» **Task prompt**: The answer should be an exact repeat of the stretch of material below from the line containing "[URLをコピーする] (137, 230)" through the line containing "Galerie d'images (407, 1885)".

[Exercise data Boundary: Start]

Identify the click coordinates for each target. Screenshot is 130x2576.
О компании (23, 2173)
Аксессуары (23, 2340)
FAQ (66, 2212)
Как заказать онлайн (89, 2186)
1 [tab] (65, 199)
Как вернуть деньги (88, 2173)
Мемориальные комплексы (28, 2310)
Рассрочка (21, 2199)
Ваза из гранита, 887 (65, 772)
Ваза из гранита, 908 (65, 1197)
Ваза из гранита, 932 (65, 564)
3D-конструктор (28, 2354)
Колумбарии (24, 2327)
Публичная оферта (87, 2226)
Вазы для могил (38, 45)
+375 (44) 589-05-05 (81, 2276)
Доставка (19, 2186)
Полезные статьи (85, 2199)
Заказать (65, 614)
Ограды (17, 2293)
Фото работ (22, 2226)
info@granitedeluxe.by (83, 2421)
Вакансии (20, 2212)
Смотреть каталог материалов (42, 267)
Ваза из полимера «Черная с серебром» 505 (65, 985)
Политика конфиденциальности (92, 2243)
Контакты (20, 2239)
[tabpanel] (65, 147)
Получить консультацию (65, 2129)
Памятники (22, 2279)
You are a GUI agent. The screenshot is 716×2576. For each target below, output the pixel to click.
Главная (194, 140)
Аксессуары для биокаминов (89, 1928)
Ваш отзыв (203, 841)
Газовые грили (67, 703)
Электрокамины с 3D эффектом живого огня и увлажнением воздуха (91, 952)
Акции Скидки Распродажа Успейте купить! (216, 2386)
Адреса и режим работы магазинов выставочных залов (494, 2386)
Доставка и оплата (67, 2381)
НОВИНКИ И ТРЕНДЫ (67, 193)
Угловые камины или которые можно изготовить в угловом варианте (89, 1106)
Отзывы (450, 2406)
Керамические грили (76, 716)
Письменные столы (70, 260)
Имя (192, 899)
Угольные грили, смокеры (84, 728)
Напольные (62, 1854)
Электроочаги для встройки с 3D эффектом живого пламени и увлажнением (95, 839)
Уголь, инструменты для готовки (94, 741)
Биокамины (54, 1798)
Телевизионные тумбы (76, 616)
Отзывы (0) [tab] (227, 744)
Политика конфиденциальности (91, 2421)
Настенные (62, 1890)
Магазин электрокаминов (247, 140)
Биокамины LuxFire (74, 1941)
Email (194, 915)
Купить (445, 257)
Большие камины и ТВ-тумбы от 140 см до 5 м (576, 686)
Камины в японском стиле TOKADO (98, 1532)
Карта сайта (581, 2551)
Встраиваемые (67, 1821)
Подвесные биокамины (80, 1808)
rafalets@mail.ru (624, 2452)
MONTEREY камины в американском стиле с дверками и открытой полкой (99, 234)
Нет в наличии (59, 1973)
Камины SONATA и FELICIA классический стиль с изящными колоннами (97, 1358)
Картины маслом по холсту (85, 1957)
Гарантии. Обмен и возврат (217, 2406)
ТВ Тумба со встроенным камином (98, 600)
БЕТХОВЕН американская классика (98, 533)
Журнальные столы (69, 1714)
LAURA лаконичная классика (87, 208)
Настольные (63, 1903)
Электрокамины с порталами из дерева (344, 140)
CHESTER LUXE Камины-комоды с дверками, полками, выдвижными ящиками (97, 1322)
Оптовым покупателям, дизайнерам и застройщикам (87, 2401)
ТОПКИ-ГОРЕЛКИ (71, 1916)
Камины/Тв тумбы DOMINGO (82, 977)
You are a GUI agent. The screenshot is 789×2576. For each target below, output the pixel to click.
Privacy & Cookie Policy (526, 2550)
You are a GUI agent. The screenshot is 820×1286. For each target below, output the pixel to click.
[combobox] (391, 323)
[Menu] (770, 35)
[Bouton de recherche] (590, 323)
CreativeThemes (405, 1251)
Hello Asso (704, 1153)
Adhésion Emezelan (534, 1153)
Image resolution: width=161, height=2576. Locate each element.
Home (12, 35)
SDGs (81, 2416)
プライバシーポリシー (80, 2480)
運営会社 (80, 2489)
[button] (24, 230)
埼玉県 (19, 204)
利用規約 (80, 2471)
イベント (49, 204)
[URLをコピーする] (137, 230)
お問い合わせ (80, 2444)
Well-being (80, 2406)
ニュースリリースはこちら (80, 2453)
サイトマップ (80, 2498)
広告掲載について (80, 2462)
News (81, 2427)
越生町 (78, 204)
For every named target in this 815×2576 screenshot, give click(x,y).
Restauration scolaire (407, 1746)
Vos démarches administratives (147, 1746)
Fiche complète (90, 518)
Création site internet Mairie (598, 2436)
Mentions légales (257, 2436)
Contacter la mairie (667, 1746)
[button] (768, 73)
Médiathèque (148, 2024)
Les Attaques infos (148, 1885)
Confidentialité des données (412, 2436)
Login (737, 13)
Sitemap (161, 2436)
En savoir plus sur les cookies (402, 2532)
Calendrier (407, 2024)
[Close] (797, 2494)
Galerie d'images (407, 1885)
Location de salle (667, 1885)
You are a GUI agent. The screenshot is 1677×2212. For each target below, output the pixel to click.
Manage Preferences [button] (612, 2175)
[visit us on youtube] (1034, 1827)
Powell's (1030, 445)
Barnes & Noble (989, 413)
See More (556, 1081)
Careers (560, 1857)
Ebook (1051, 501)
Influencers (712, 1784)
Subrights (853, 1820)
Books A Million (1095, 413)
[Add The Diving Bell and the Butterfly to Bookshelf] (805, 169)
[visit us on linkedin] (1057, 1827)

[Exercise data Boundary: End]

» **Solution for this task**:
[URLをコピーする] (137, 230)
お問い合わせ (80, 2444)
Well-being (80, 2406)
ニュースリリースはこちら (80, 2453)
サイトマップ (80, 2498)
広告掲載について (80, 2462)
News (81, 2427)
越生町 (78, 204)
For every named target in this 815×2576 screenshot, give click(x,y).
Restauration scolaire (407, 1746)
Vos démarches administratives (147, 1746)
Fiche complète (90, 518)
Création site internet Mairie (598, 2436)
Mentions légales (257, 2436)
Contacter la mairie (667, 1746)
[button] (768, 73)
Médiathèque (148, 2024)
Les Attaques infos (148, 1885)
Confidentialité des données (412, 2436)
Login (737, 13)
Sitemap (161, 2436)
En savoir plus sur les cookies (402, 2532)
Calendrier (407, 2024)
[Close] (797, 2494)
Galerie d'images (407, 1885)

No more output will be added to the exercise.